* _STATED TASK_:
Rewrite the rows from the line holding "You are a computer-use agent. Image resolution: width=939" through the line holding "pos(625,332)", inclusive, replacing "Collapse" with "Expand" and leaving all else unchanged. Return only those lines.

* _STORED DATA_:
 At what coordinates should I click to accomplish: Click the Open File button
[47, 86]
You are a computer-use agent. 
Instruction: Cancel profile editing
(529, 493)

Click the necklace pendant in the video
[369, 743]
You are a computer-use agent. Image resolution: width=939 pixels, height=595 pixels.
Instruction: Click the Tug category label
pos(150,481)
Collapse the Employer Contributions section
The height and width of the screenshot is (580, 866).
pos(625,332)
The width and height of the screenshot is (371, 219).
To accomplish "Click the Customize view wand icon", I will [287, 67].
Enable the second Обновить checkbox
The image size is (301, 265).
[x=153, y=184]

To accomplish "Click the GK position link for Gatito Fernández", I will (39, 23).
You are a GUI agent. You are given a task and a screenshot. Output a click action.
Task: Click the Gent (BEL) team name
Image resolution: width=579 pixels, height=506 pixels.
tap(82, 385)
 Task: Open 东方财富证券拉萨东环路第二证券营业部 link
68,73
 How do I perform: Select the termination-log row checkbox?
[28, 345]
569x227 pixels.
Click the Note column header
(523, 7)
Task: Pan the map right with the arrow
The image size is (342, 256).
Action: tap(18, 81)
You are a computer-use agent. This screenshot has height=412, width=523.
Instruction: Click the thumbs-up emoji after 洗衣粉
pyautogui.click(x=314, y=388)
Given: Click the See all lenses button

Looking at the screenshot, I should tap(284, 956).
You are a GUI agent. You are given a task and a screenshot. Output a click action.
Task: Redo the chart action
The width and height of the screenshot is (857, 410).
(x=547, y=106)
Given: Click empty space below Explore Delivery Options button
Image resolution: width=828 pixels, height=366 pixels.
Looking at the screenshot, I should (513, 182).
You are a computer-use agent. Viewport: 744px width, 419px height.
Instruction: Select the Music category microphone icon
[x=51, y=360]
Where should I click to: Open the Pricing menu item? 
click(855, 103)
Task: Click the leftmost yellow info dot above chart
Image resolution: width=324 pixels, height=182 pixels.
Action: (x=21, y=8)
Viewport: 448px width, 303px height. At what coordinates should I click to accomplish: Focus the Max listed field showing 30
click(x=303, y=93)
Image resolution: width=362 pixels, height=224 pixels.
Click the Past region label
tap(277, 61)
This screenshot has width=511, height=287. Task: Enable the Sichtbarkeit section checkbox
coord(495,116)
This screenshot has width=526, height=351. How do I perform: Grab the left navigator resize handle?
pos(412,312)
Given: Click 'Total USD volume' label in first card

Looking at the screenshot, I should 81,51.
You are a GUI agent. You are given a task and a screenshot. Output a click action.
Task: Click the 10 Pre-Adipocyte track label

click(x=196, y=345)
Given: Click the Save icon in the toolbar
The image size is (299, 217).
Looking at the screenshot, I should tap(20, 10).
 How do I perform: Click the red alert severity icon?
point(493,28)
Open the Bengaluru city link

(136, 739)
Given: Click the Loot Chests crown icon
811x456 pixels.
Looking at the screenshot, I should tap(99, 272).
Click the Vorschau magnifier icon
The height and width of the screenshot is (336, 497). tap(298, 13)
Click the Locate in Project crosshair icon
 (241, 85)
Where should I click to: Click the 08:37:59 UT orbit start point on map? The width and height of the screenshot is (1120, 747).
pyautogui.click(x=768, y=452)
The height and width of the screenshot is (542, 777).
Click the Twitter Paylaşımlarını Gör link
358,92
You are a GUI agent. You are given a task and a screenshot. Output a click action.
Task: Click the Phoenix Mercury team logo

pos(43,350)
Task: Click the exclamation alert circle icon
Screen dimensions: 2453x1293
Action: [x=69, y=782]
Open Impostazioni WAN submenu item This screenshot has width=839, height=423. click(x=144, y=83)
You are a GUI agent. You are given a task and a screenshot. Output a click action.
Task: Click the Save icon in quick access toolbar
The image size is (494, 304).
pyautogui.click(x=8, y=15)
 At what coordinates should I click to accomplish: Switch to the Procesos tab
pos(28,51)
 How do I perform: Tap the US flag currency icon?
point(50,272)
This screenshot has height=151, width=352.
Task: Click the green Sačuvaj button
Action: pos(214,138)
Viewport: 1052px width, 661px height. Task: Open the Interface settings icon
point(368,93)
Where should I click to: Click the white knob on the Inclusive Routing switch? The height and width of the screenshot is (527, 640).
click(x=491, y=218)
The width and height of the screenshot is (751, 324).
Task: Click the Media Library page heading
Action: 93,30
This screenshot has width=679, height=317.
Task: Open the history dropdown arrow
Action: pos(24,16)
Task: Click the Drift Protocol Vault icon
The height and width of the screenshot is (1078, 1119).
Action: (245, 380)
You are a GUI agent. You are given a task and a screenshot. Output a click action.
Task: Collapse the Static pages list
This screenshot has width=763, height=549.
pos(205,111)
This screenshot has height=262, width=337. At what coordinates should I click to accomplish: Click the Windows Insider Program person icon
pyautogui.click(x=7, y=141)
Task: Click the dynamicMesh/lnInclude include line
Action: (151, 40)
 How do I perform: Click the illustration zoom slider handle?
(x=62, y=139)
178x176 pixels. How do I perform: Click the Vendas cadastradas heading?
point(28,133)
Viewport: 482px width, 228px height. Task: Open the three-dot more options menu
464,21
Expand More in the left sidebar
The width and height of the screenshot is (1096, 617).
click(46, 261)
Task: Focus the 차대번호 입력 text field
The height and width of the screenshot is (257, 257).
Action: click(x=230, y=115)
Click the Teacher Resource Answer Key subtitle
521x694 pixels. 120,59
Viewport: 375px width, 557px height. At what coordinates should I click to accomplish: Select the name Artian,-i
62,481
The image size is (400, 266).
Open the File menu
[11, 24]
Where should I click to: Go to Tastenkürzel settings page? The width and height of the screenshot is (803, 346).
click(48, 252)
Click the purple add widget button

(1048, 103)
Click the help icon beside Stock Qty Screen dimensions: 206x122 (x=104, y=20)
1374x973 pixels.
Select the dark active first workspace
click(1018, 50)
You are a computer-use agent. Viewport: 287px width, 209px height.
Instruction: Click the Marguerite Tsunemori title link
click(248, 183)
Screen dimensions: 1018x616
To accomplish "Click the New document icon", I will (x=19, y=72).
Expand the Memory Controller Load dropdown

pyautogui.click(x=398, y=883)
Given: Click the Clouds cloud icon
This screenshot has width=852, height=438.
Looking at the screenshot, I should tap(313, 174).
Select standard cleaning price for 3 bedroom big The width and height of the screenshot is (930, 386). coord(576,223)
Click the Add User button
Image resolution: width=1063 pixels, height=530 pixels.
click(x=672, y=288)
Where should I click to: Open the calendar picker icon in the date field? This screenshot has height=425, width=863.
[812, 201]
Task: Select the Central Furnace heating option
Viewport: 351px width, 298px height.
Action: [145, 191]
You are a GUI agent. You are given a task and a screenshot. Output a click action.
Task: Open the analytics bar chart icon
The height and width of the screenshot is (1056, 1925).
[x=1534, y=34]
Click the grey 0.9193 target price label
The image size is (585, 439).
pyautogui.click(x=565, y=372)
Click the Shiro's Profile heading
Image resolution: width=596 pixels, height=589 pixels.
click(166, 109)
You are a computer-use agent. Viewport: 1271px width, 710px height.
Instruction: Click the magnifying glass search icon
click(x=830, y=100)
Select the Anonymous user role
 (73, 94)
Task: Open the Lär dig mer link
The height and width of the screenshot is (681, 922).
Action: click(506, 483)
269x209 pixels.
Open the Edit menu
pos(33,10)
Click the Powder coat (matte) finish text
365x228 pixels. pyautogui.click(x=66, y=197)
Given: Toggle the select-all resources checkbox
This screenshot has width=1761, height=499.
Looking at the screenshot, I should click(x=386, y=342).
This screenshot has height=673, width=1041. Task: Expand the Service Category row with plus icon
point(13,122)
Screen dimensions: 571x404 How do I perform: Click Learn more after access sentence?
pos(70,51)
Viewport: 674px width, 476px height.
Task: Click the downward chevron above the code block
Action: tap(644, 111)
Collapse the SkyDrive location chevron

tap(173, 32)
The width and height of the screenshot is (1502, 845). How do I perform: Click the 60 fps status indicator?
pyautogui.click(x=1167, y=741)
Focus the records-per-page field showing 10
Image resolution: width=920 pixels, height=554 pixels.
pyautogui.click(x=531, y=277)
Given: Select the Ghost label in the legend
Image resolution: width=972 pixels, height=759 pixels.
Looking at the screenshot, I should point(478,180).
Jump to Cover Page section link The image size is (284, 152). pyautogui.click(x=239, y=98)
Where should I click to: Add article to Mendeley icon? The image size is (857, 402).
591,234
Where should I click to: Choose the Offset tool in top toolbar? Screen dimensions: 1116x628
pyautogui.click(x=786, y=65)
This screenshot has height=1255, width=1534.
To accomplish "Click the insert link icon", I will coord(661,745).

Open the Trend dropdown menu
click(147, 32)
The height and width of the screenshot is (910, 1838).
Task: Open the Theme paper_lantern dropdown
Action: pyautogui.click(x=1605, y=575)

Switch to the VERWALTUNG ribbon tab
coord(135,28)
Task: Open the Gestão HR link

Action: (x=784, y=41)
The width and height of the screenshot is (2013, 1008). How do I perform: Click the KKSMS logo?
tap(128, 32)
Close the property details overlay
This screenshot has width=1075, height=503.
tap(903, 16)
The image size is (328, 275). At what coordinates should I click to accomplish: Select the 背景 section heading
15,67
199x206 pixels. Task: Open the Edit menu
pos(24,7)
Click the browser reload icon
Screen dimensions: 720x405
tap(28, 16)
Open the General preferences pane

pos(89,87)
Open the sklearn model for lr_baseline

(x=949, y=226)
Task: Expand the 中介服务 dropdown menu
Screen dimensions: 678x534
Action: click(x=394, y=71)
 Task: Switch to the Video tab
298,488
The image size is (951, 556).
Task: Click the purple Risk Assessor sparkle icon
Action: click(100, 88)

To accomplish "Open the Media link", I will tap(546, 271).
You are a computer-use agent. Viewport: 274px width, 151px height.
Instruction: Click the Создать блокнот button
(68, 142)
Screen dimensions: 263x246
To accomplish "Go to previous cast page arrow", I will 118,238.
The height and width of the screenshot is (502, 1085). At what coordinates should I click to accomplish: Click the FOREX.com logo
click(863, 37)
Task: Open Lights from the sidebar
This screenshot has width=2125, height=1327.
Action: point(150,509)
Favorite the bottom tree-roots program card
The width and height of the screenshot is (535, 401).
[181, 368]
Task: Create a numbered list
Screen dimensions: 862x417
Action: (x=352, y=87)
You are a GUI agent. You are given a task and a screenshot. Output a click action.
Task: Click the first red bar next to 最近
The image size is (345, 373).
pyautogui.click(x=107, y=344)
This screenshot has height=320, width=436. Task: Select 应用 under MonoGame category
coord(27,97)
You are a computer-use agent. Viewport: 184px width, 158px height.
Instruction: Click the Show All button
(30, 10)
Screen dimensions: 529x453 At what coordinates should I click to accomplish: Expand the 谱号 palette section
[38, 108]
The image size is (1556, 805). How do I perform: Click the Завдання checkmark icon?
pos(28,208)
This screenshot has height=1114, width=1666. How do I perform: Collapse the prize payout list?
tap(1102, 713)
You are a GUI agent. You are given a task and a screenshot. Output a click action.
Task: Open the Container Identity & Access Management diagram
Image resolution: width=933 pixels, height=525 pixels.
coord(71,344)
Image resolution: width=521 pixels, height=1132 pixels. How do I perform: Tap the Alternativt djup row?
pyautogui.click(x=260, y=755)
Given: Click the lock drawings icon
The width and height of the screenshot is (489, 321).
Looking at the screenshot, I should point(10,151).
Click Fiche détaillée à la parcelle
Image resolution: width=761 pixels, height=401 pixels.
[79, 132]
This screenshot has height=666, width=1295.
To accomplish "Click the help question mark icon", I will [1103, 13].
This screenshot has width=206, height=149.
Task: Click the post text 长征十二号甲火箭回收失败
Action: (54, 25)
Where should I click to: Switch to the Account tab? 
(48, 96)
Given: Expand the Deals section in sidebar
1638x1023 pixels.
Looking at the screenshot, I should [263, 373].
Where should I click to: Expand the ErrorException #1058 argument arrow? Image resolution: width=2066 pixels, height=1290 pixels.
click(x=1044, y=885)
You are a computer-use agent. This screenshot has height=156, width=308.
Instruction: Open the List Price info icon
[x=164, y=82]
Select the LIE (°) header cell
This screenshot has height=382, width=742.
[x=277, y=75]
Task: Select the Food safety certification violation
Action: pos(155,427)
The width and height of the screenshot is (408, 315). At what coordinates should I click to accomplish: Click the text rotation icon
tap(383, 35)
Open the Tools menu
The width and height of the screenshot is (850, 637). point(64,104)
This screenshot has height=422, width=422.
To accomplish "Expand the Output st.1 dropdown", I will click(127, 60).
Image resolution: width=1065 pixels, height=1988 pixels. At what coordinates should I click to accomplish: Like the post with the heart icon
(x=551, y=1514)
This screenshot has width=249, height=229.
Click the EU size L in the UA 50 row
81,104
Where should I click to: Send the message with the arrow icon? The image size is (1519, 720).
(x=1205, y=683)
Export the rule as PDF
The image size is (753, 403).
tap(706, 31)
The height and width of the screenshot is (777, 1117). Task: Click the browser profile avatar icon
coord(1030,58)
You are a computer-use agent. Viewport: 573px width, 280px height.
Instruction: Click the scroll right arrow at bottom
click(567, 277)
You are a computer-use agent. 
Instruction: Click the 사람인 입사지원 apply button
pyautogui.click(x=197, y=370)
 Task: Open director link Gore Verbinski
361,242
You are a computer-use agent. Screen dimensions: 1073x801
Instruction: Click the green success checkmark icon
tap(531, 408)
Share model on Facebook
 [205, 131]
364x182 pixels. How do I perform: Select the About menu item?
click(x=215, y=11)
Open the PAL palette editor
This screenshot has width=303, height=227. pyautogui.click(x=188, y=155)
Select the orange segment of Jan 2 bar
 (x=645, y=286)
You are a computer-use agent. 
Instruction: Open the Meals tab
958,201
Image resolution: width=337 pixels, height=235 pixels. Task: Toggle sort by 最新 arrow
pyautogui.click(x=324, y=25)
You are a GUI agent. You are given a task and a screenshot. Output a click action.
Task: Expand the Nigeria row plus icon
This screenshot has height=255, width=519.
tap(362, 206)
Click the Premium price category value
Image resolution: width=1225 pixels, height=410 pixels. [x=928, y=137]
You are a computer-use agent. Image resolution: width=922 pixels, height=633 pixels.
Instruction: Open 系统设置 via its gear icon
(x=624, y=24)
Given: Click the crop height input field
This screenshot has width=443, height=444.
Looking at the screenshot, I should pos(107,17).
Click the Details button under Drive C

* _EXERCISE ANSWER_:
You are a computer-use agent. Image resolution: width=939 pixels, height=595 pixels.
Instruction: Click the Tug category label
pos(150,481)
Expand the Employer Contributions section
The height and width of the screenshot is (580, 866).
pos(625,332)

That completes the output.